"Thank you, James. Are they not friends of Miss Gertrude?"

James smiled in a manner which displayed a large capacity for pity.

"Well, sir, I shouldn't say they was exactly friends. No, sir, ner yet callers, sir. They're some of them Guilders."

Avery could not guess what Gertrude would have gilders in the drawing-room for at that hour, but decided to enter. "Mr. Avery;" said James, in his most formal and perfunctory fashion, as he drew back the portière and announced the new arrival No one would have dreamed from the stolid front presented by the liveried functionary, that he had just exchanged confidences with the guest.

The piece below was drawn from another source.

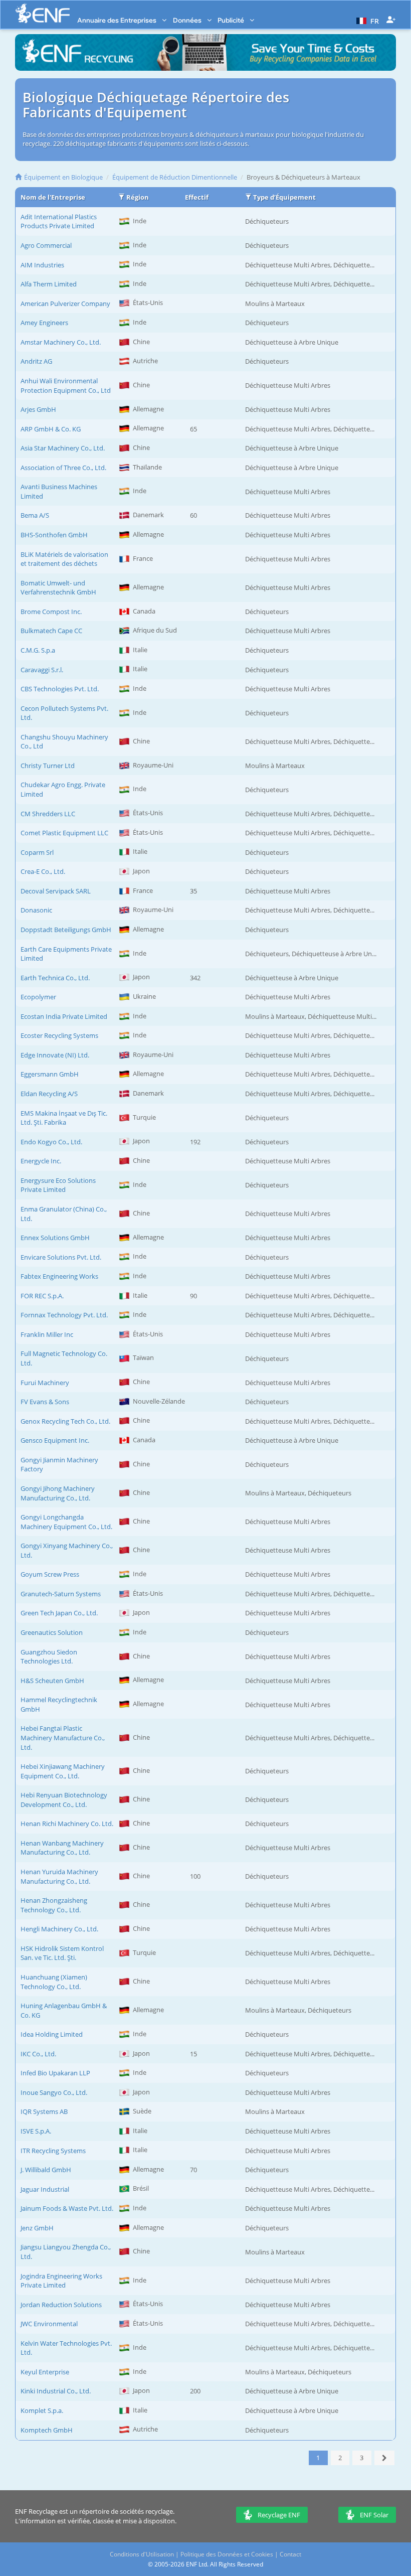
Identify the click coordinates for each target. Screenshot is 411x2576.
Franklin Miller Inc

"Let me introduce my friends to you, Mr. Avery," began Gertrude, and two figures arose, and from one came a gay little laugh, a mock courtesy, and "Law me! It's him! Well, if this don't beat the Dutch!"

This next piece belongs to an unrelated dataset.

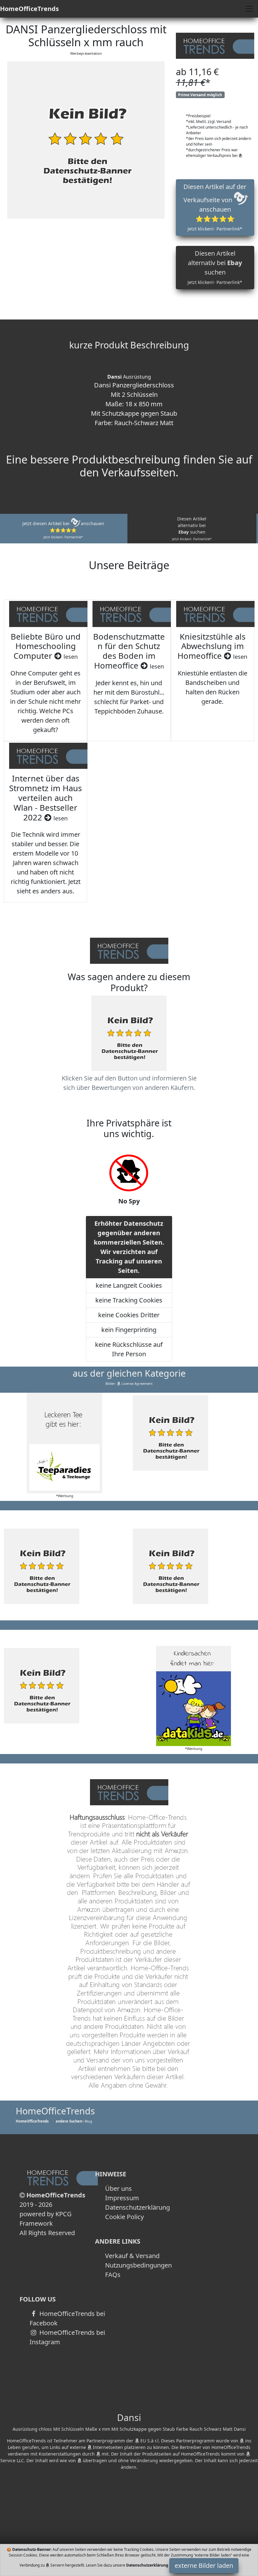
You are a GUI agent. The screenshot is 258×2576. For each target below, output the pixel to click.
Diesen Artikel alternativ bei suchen (215, 267)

She extended her hand to him and laughed again. "We didn't shake hands last night, but now's we're regul'rly interduced I guess we will," she added.

Avery took her hand, and then offered his to her companion, and bowed and smiled again.

"Really, I shall begin to grow superstitious," he said, in an explanatory tone to Gertrude. "I came here to-night to see if I could arrange to have you three young ladies meet; to learn if there was a chance at the Guild to—"

"Oh," smiled Gertrude, beginning to grasp the situation. "How very nice! But these two are my star girls at the Guild now. We were just arranging some work for next week, but—"

"Yas, she wants to go down to that Spillini hole agin," broke in Ettie Berton, and Francis King glanced suspiciously from Gertrude to Avery. She wondered just what these two were thinking. She felt very uncomfortable and wished that he had not come in. She had not spoken since Avery entered, and he realized her discomfort.